Tuesday, January 21, 2014

How NOT to Treat Adoptees


A few simple rules on the way adoptee's should NEVER be treated - 

Change the adoptee’s name

Change the birth date

Be sure their adoptee doesn’t know the first parents
But when information happens to get shared be sure to insinuate that there was something inherently WRONG with the first family and that they were *unable to care for them, ie. Drugs, abuse, criminal, neglect, etc.

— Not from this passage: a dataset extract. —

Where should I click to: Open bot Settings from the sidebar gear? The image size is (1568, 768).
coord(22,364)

Insure the adoptee doesn’t want to know the first family
*(Taken care of when something WAS shared about the family of origin)
Make things sound secretive and mysterious – whispers or stop talking when the adoptee comes in the room .

Seal records
Make sure the adoptee is never able to gain full access to their heritage/history – that would be damaging to the adoptee;  After all, these original parents were “deadbeats,” “incapable,” “unworthy,” “dangerous,” “couldn’t raise a child,” “financially unsound,” “mentally ill,” and otherwise not parent material.

Civil Rights
NONE – EVER…No ability to know their original family because they were told this was a competition (not necessarily by words by most definitively by actions). The original birth certificate denied them has the first mother at least and at best both first parents on the certificate; this is not a document they ever need, the adoptee HAD parents growing and it WASN’T the ones on the birth certificate. Better yet, falsify the original birth certificate and just put the adoptive parents’ names where the biological family names should go; neat, easy, no one need be the wiser, especially the adoptee.

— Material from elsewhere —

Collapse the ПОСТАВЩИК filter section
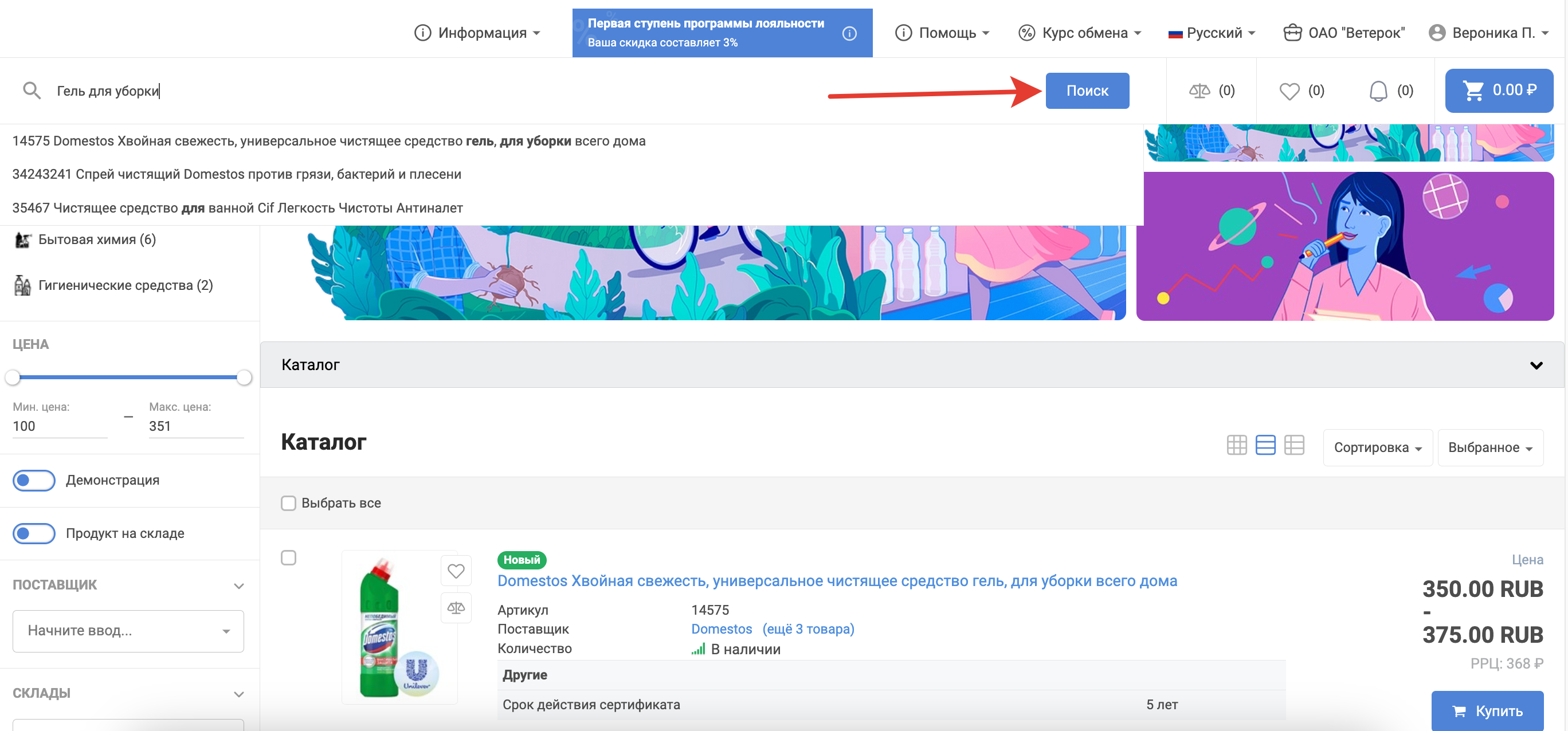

What happens when adoptees are treated this way-
WHY? From the moment an adoptee learns they are a “gift” or “special” because they were “chosen,” they begin to wonder what was wrong with me.  Compounding the question of what is wrong with me, s/he begins to find out there was also something wrong with the first given name and it needed to be changed. The message of shame begins to emerge, loudly and clearly.
Next, “my birth date needed to be changed because I’m a different person then when I was born. There was something wrong with me and who I was needed to be changed.  So if there was something wrong with me that I needed a different name and a different birth date then I should never know who the people were that gave birth to me because they ARE the reason something is wrong with me.”
When an adoptee “accidentally” hears information about the first parents that includes some of the reasons the first mom or dad didn’t or couldn’t raise him/her, the recurring thought of shame invades thinking.  Since the information was “overheard” and not openly discussed, more thoughts of shame emerge because “there MUST be something wrong with me because my history can’t be discussed openly and something was wrong with the people who gave me birth. I’m from those people. Something is wrong with me.”
Beyond this, the message of shame and wrong become substantiated with sealed records and losing civil rights to knowing the heritage and personal information about themselves. Hiding information, falsifying documents, and creating an environment of secrecy are the standard in the adoption world today. Undeniably, the adoptee is the loser in this scenario. Grateful for the “home,” grateful for being “saved from the wretched environment,” grateful enough that many adoptees won’t “rock the boat” due to a created environment of “ask me no questions, I’ll tell you no lies.” Many adoptees will justify not searching or not wanting to know about their original families by indicating that the adoptive parents are “my parents” and “I don’t need to know who my birth family is in order to be happy.” These statements exemplify how well the adoptive parents did the job they were told to do with inculcating the adoptee into a culture of a surreal life and family.